08/06/2008

Vie locale

Je commence à croire que l’expérience ou l’accident du mois d’avril m’a changé, ou bien c’est à cause du side effet du médicament que j’ai le sentiment d’être trop consciente, peu concentrée et dormeuse dans la matinée, pour pouvoir écrire dans un état de pulsion d’intuition et d’inspiration, comme je l’avais fait. Il semble que j’ai perdu l'émotion, ou le style, alors que la logique, la raison ne fonctionnent pas encore assez bien. J'ai tendence aussi de renverser bien des choses que je croyais et sur lesquelles j'avais écrit.

J’ai voulu au fait parler de la vie locale. Ce serait une vie insupportable pour moi. C’est encore pas qu’elle est trop chère, mais qu’elle est trop industrielle, ou trop rangée. Elle est remplie d’outil, couverte de réseau, de la technologie. Les démarches administratives se font tous avec un coup de fil et un adresse d’E-mail. En France il faut lire du papier, ici il faut surfer sur l’internet car tout y est. L’envahissement inhumain fonctionne de manière plus systèmatique, ou efficace. Le temps qui reste est alors pour les loisirs. Il parait que les gens ici n’espèrent rien ni ne désespère de rien. Ou bien l’espoir même est une chose luxieuse à y penser, de même que le désespoir.

Pour remplir ce temps, ils compliquent la manière de s’amuser, le golf serait le résultat de cette tendance. Les loisirs peut être la marque de la classe. Un dimanche de beau temps comme aujourd’hui, il y en a qui font du jogging, qui se promènent avec leur chien ou enfants, il y en a qui font du pique-nique autour d’une table sur une pelouse face à la mer, il y en a qui sortent leur bateau pour flotter sous le bon soleil pendant deux heures. Les gens sont, à ma surprise, très bien équipés pour leurs loisirs à deux pas de leur porte.

Je commence justement à m’ennuyer de la mer ici, s’il n’y a pas le coucher du soleil ou les mouettes qui y décorent, s’il n’y a pas de gens qui revivifient ce fond bleu et gris. Sur cela je rejoint l’idée de Segalen qui préfère le torrent dans le fleuve que la mer informe, cette dernière est d’une beauté qui deviendrait monotone sans l’intervention de la civilisation.

Ce qui est pire dans cette vie, c’est qu’elle n’a pas de goût, au sens littéral du mot. La spécialité dans la rue est fish and chips, les smoothies, les crèmes. En plus, à trois heures de l’après-midi, sur le market street, centre de ce petit town, tout le monde presque est en train de consommer un peu n'importe quoi dans la bouche. C’est en ce moment que j’ai la nostalgie pour la Chine, la France et l’Italie, pour la délicatesse de leur nourriture.

Les amis de Gannochy sont pour la plupart partis. Sont arrivés les visages inconnus. Les étudiants chinois qui dépensent énormément pour obtenir un diplôme d’économie pendant un an conitinuent leur compétition et expérimentation de la cuisine. Reste la bibliothèque qui continue à me plaire et qui ne change pas. Mais si, elle change. Il y a moins d’étudiants qui y bavardent. Plus tranquille, et je ne peux plus y rester tard le soir.
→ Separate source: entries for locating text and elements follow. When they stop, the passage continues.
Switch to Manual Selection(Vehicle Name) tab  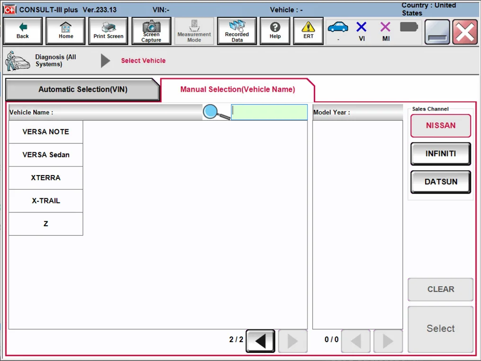(x=237, y=89)

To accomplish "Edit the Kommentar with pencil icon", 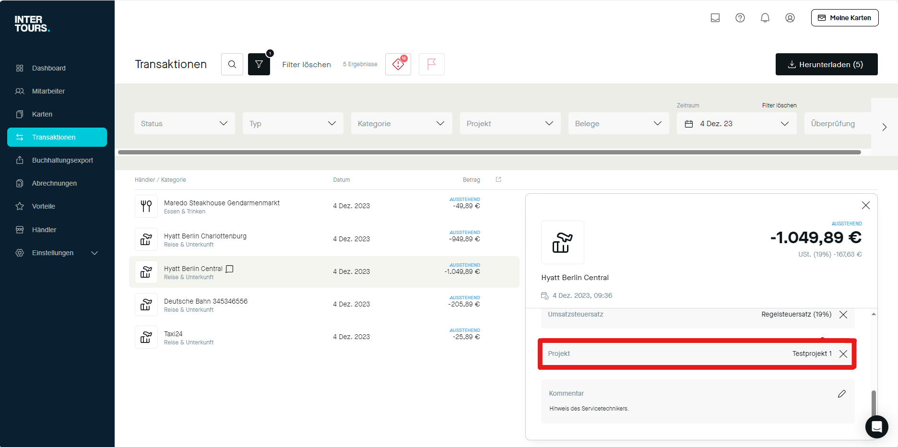I will (842, 394).
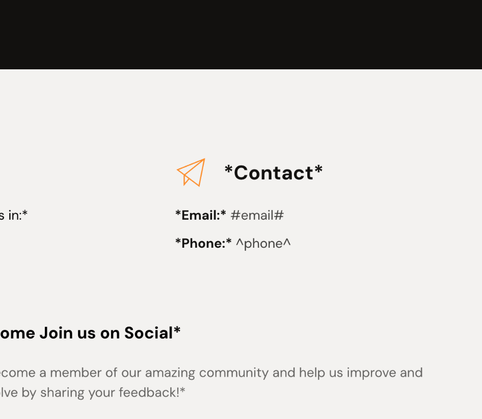Click the word "Social*" in the heading
The height and width of the screenshot is (419, 482).
(152, 333)
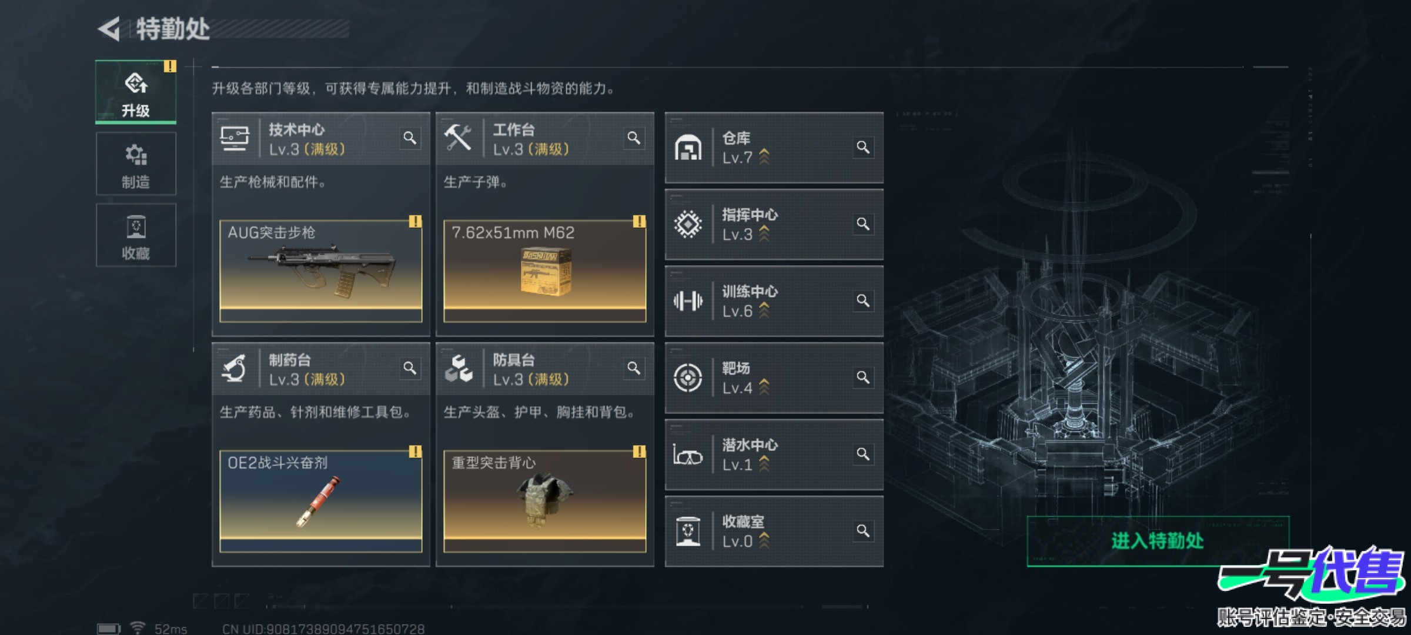Click upgrade chevrons beside 收藏室 Lv.0
The width and height of the screenshot is (1411, 635).
764,540
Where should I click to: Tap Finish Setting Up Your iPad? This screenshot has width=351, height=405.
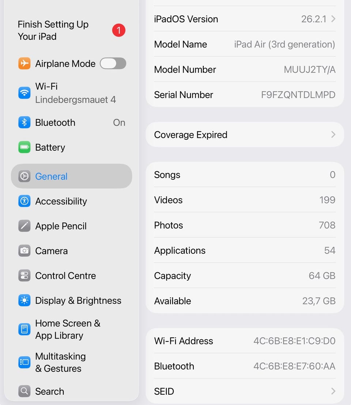pos(53,30)
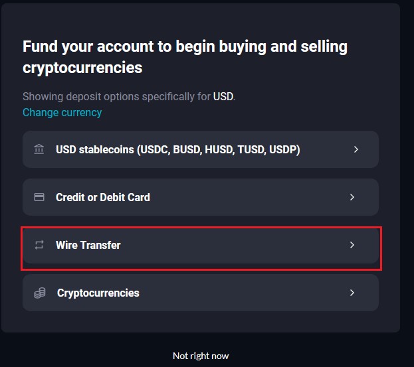This screenshot has height=367, width=414.
Task: Click the Showing deposit options subtitle text
Action: point(129,96)

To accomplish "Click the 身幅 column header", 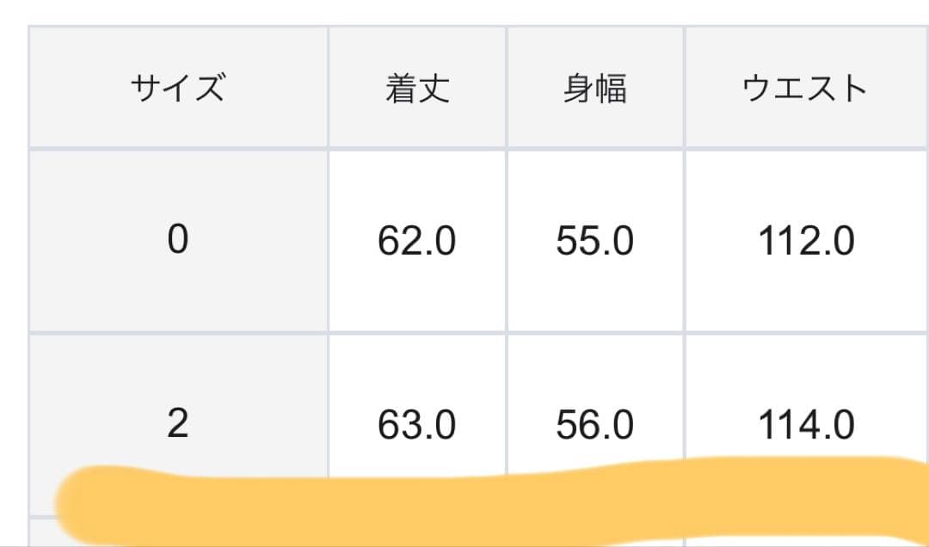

Je ressens aussi une nostalgie bizarre. Je ressens qu’une partie de la vie ici est proche de celle à Shanghai Il y a quelques choses qui me rappelle Shanhai des années 80s, mais je ne sais le préciser.

Cette vie me reste encore 3 semaines.

2 commentaires:

Io Kanaan a dit…

Parfois, la vie n'a pas de goût, autrement dit, aucune saveur. Et vraiment, Victor Segalen préfère un torrent vivant à une mer plate. Et il dit aussi que le domaine des torrents est le domaine des changements d'univers. Deux torrents voisins prennent des directions opposées, l'un va chez les Mongols et l'autre vers les tropiques.

Cela dit, les médicaments sont quand même indispensables, au moins pour quelques semaines. C'est comme immobiliser une jambe, pour qu'elle se répare. Alors on marche mal, mais on marche, et on sait qu'on pourra, un jour, courir de nouveau, avec une joie de courir qui sera nouvelle.

Delphine a dit…

Les deux torrents voisins qui prennent des directions opposées existent vraiment,un bleu et un jaune, à sud-ouest de la Chine. Je les ai vu une fois,c'était un miracle de la nature parmi d'autres.
Quant aux médicaments, j'ai fait de beaux rêves récemment dans le sommeil grâce à eux, mais je vais bientôt les débarrasser pour que mon cerveau tourne au moins aussi bien que la jambe qui court de Nouveau.